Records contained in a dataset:
=====

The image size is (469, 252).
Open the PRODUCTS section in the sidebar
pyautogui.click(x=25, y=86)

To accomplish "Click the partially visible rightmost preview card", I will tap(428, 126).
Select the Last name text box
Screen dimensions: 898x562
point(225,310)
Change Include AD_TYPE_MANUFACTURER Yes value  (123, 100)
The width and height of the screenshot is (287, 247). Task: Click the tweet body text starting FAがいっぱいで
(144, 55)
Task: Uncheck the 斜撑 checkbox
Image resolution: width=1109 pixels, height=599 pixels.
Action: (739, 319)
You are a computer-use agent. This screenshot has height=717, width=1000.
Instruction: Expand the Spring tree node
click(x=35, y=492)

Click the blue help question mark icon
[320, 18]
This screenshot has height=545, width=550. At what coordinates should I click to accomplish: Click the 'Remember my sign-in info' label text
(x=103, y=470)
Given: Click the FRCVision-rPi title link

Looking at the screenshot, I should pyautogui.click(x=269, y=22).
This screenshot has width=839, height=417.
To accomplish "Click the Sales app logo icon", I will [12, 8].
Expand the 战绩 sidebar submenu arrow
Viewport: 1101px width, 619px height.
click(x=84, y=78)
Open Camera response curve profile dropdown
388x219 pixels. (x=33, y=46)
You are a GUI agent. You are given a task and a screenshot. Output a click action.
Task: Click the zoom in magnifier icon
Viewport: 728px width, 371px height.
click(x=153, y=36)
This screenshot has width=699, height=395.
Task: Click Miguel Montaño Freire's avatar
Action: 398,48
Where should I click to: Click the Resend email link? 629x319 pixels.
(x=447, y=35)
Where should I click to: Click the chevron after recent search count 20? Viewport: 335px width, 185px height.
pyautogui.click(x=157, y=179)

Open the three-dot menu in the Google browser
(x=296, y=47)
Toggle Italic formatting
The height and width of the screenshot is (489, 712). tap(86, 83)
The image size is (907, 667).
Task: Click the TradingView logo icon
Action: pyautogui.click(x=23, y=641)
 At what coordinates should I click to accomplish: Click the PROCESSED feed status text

=====

## What the exercise asks
Only a number is asked for here: the count of lines in the records that hold "agent".

## Reply to the exercise
2